A complete solution, maintaining the indexes of the boundaries of the corresponding segment:

```
int ans = a[0], ans_l = 0, ans_r = 0;
int sum = 0, minus_pos = -1;
for (int r = 0; r < n; ++r) {
sum += a[r];
if (sum > ans) {
ans = sum;
ans_l = minus_pos + 1;
ans_r = r;
}
if (sum < 0) {
sum = 0;
minus_pos = r;
}
}
```

If the problem condition imposes additional restrictions on the required segment \([l, r]\) (for example, that the length \(r-l+1\) of the segment must be within the specified limits), then the described algorithm is likely to be easily generalized to these cases — anyway, the problem will still be to find the minimum in the array \(s[]\) with the specified additional restrictions.

The problem described in this article is naturally generalized to large dimensions. For example, in a two-dimensional case, it turns into a search for such a submatrix \([l_1 \ldots r_1, l_2 \ldots r_2]\) of a given matrix, which has the maximum sum of numbers in it.

Using the solution for the one-dimensional case, it is easy to obtain a solution in \(O(n^3)\) for the two-dimensions case: we iterate over all possible values of \(l_1\) and \(r_1\), and calculate the sums from \(l_1\) to \(r_1\) in each row of the matrix. Now we have the one-dimensional problem of finding the indices \(l_2\) and \(r_2\) in this array, which can already be solved in linear time.

**Faster** algorithms for solving this problem are known, but they are not much faster than \(O(n^3)\), and are very complex (so complex that many of them are inferior to the trivial algorithm for all reasonable constraints by the hidden constant). Currently, the best known algorithm works in \(O\left(n^3 \frac{ \log^3 \log n }{ \log^2 n} \right)\) time (T. Chan 2007 "More algorithms for all-pairs shortest paths in weighted graphs")

This algorithm by Chan, as well as many other results in this area, actually describe **fast matrix multiplication** (where matrix multiplication means modified multiplication: minimum is used instead of addition, and addition is used instead of multiplication).

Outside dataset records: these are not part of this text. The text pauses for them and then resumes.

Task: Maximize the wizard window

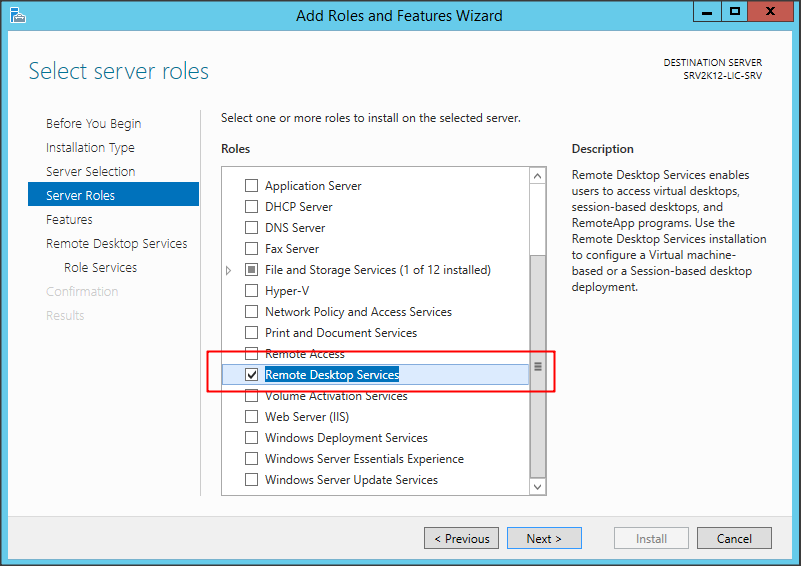Action: pos(735,13)
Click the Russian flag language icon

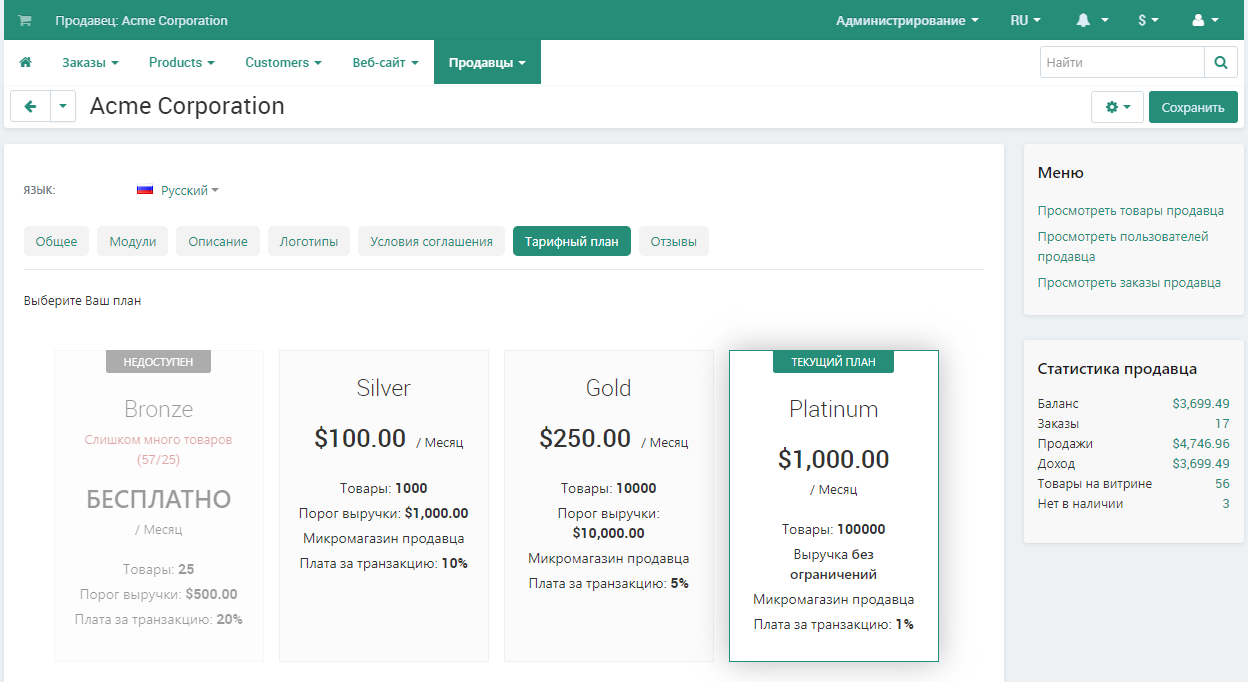tap(145, 190)

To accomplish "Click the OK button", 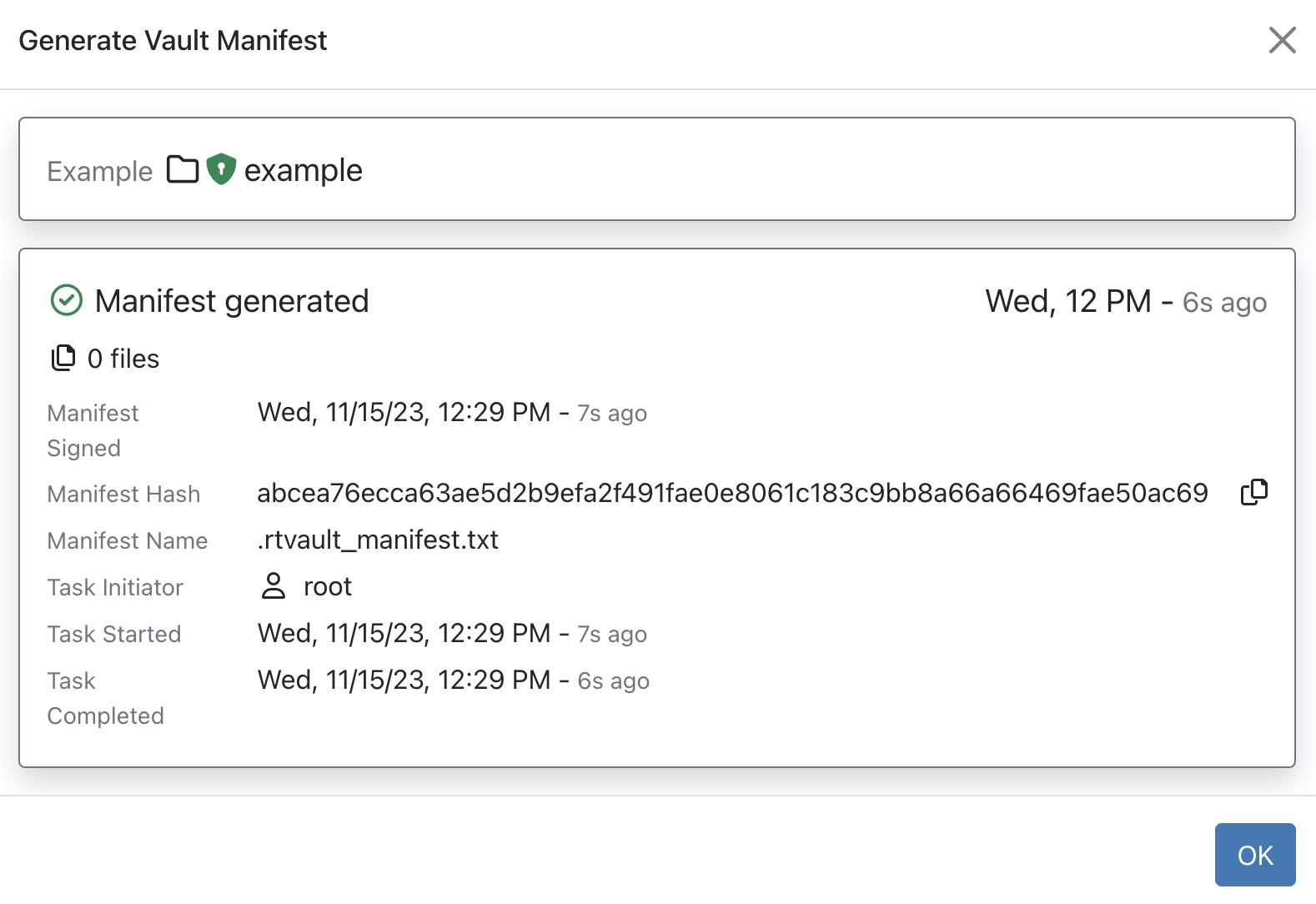I will 1254,855.
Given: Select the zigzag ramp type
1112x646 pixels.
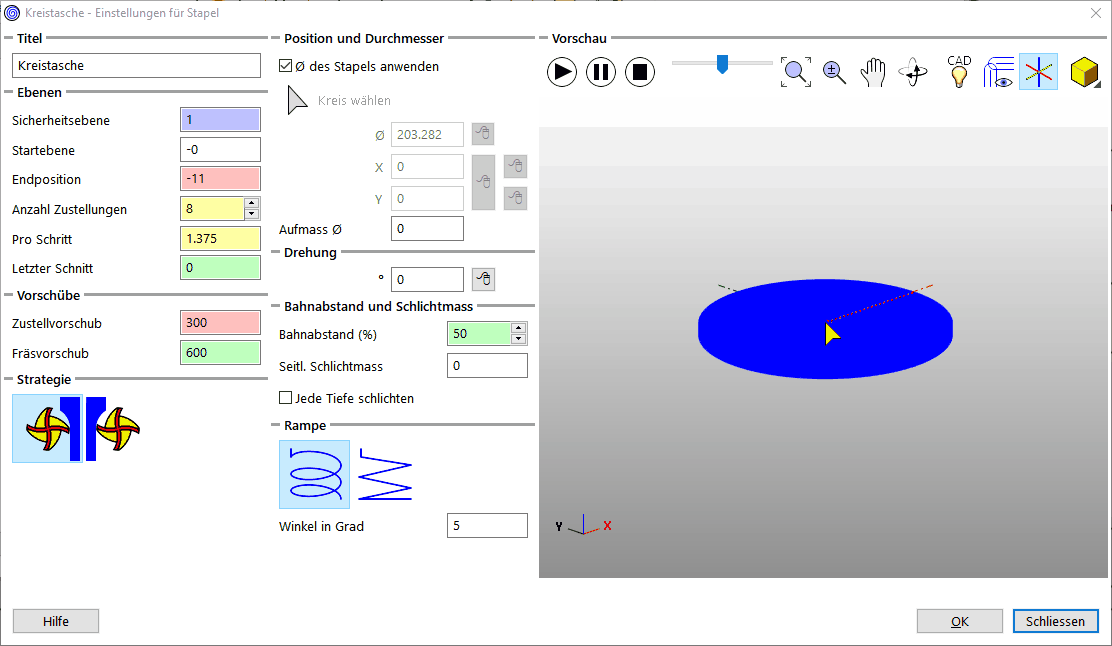Looking at the screenshot, I should click(385, 475).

The problem of finding the submatrix with the largest sum can be reduced to the problem of finding the shortest paths between all pairs of vertices, and this problem, in turn, can be reduced to such a multiplication of matrices.

This problem lies in finding such a segment \(a[l, r]\), such that the average value is maximal:

\[ \max_{l \le r} \frac{ 1 }{ r-l+1 } \sum_{i=l}^{r} a[i]. \]Of course, if no other conditions are imposed on the required segment \([l, r]\), then the solution will always be a segment of length \(1\) at the maximum element of the array. The problem only makes sense, if there are additional restrictions (for example, the length of the desired segment is bounded below).

In this case, we apply the **standard technique** when working with the problems of the average value: we will select the desired maximum average value by **binary search**.

To do this, we need to learn how to solve the following subproblem: given the number \(x\), and we need to check whether there is a subarray of array \(a[]\) (of course, satisfying all additional constraints of the problem), where the average value is greater than \(x\).

To solve this subproblem, subtract \(x\) from each element of array \(a[]\). Then our subproblem actually turns into this one: whether or not there are positive sum subarrays in this array. And we already know how to solve this problem.

Thus, we obtained the solution for the asymptotic \(O(T(n) \log W)\), where \(W\) is the required accuracy, \(T(n)\) is the time of solving the subtask for an array of length \(n\) (which may vary depending on the specific additional restrictions imposed).

The condition of the problem is as follows: given an array of \(n\) numbers, and a number \(L\). There are queries of the form \((l,r)\), and in response to each query, it is required to find a subarray of the segment \([l, r]\) of length not less than \(L\) with the maximum possible arithmetic mean.

The algorithm for solving this problem is quite complex. KADR (Yaroslav Tverdokhleb) described his algorithm on the Russian forum.